Many years ago, in my college yearbook, I listed my intended future occupation as "Bayesian soothsayer." This facetious choice stemmed from a desire to be both mysterious and noncommittal, while at the same time acknowledging an immediate plan to study statistics (the begetter of Bayesianism) in graduate school. In retrospect, I can see that my invented profession served its purposes well; but strangely enough, I now realize that it actually exists.
Since the term "Bayesian" is not well known outside the realm of statistics and its formal applications, but is central to the discussion that follows, a few words of explanation are in order. In its most general sense, the word describes anything associated with a famous theorem published posthumously by the Reverend Thomas Bayes (c. 1701-1761), an English mathematician. Bayes' theorem provides a convenient means of computing the unknown conditional probability of one particular event A given the observed occurrence of another event B, when the conditional probability of B given A (and all possible alternatives to A) is already known.
"Bayesian estimation" refers more narrowly to methods of statistical inference in which a decision maker combines both subjective prior estimates of an unknown parameter (such as the probability, p, that a particular coin comes up heads) with the outcomes of random experiments (such as the observed frequency with which the given coin comes up heads) to compute an updated posterior estimate of the unknown parameter. Although derived from Bayes' uncontroversial theorem, Bayesian estimation makes some statisticians uncomfortable because of its explicit use of subjective/judgmental assessments that can vary among decision makers. Such statisticians restrict themselves to methods of "frequentist estimation," which focus entirely on the outcomes of random experiments.

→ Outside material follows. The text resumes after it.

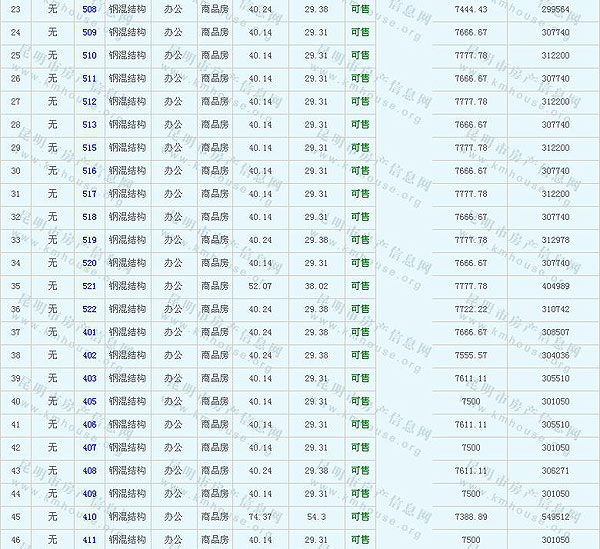This screenshot has width=600, height=549.
Task: Open room 510 details link
Action: point(89,55)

To see how soothsaying can insinuate its way into the Bayesian paradigm, imagine you are an ambitious ruler living in an ancient culture that frequently consults oracles (such as the Pythia of Delphi). Suppose you are contemplating the siege of a neighboring city-state, and that you estimate the probability of success to be very high -- say, about 90 percent -- based upon a subjective assessment of the relative strengths of the opposing armies. (For example, you may believe this probability is equally likely to be any number between 85 percent and 95 percent.) Unfortunately, however, your ministers and generals are not so sanguine, and have informed you that, in all of history, the enemy city has been attacked ten times, but defeated only once. Thus, from your advisors' frequentist perspective, a 10 percent chance of success is more reasonable.
As a self-confident leader, you most likely will give substantially more weight to your prior probability of success than to that of your advisors in forming a posterior estimate. For instance, an 80-20 weighting scheme would result in a posterior estimate of 74 percent (= 90 × 0.80 + 10 × 0.20). However, there remains one problem: how to rationalize this choice without appearing to have ignored your advisors.

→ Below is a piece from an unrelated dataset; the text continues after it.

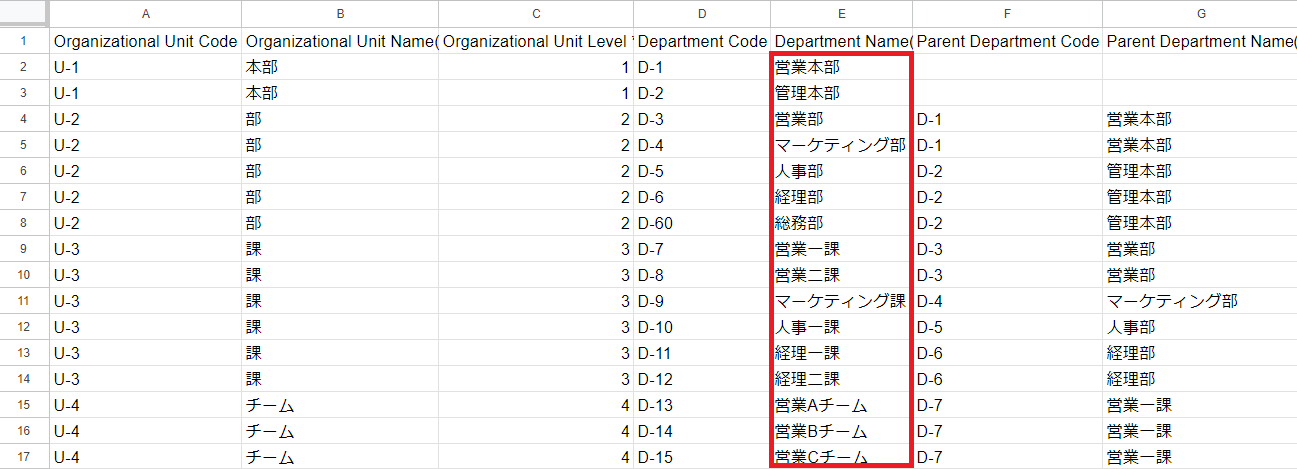The width and height of the screenshot is (1297, 469).
Task: Select column C header
Action: click(x=536, y=14)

This is where divination methods come in. By providing a third assessment that is likely ambiguous and/or cryptic (such as the Delphic Oracle's prediction to Croesus: "If you [attack the Persians], you will destroy a mighty empire."), a soothsayer affords political cover for your personal judgment. Moreover, if you happen to be skillful in assessing prior probabilities, then the soothsayer's foresight, which you have interpreted to support your prior estimate, will appear quite accurate in hindsight.
But what does this discussion of city-states and oracles have to do with contemporary decision making? Somewhat disquietingly, there is in fact a modern equivalent of soothsaying in the social sciences: the selection of data sets and/or econometric techniques designed to reinforce one's prior estimate. Naturally, we could address this issue in the context of highly controversial socio-economic problems, such as the impact of government fiscal policy, the war on drugs, health-care reform, etc. However, to remain untainted by the nastiness of contemporary politics, let us consider a passion-free sports example: the probability that the Boston Red Sox will win the 2012 American League pennant race.
Suppose you are very optimistic about the Red Sox' prospects, and that your prior estimate of the desired probability, based upon a subjective assessment of the relative strengths of all major league baseball teams, is about 90 percent. Subsequently, upon analyzing the most recent seventeen years' data (since baseball's rules were adjusted in 1995 to permit post-season wild card teams), you find that the Red Sox have won the pennant only twice in that period, for a success rate of about 12 percent. Finally, employing the same 80-20 weighting scheme suggested above, you compute a posterior estimate of 74.4 percent (= 90 × 0.80 + 12 × 0.20). How can you convince others that such optimism is warranted?
Like divination methods, the selective selection of data and/or forecasting methods affords a third assessment to justify your personal judgment. For example, you may build a model that shows the Red Sox do particularly well in post-season play whenever they are a wild card team, and that current standings favor such an outcome. Alternatively, you may identify one or more seemingly relevant exogenous variables that happen to have peaked in 2004 and 2007 (the years the Red Sox previously won the pennant) as well as in the present year.
What is particularly ironic about all of this is that there is nothing intrinsically wrong with the Bayesian (i.e., subjective/judgmental) aspect of Bayesian soothsaying. (In fact, I would be happy to be called a Bayesian, but not a Bayesian soothsayer, ... despite what I may have written in my incautious youth.) Rather, it is the unacknowledged or secretive use of subjective information that is troublesome, whether perpetrated by Bayesians or frequentists.